-- Entries for locating words and elements --
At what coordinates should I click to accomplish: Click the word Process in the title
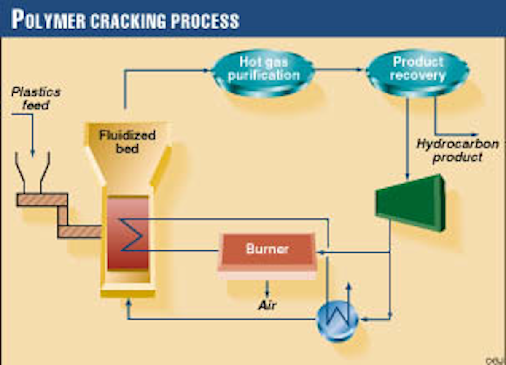pos(203,20)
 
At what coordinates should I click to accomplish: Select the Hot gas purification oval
pos(263,70)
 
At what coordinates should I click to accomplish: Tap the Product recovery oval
pos(417,69)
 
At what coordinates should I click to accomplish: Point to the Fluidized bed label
pos(127,141)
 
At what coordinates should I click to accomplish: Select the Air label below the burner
pos(267,305)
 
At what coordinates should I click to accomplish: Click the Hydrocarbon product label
pos(458,150)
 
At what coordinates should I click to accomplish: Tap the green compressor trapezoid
pos(411,202)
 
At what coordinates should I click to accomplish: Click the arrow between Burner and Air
pos(267,290)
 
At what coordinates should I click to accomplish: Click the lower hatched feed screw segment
pos(79,232)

-- Goal --
Change every "oval" in the records to "ellipse" and write them out again with all else left as it is. Leave out the pictures.

-- Output of the task --
At what coordinates should I click to accomplish: Click the word Process in the title
pos(203,20)
 
At what coordinates should I click to accomplish: Select the Hot gas purification ellipse
pos(263,70)
 
At what coordinates should I click to accomplish: Tap the Product recovery ellipse
pos(417,69)
 
At what coordinates should I click to accomplish: Point to the Fluidized bed label
pos(127,141)
 
At what coordinates should I click to accomplish: Select the Air label below the burner
pos(267,305)
 
At what coordinates should I click to accomplish: Click the Hydrocarbon product label
pos(458,150)
 
At what coordinates should I click to accomplish: Tap the green compressor trapezoid
pos(411,202)
 
At what coordinates should I click to accomplish: Click the arrow between Burner and Air
pos(267,290)
 
At what coordinates should I click to accomplish: Click the lower hatched feed screw segment
pos(79,232)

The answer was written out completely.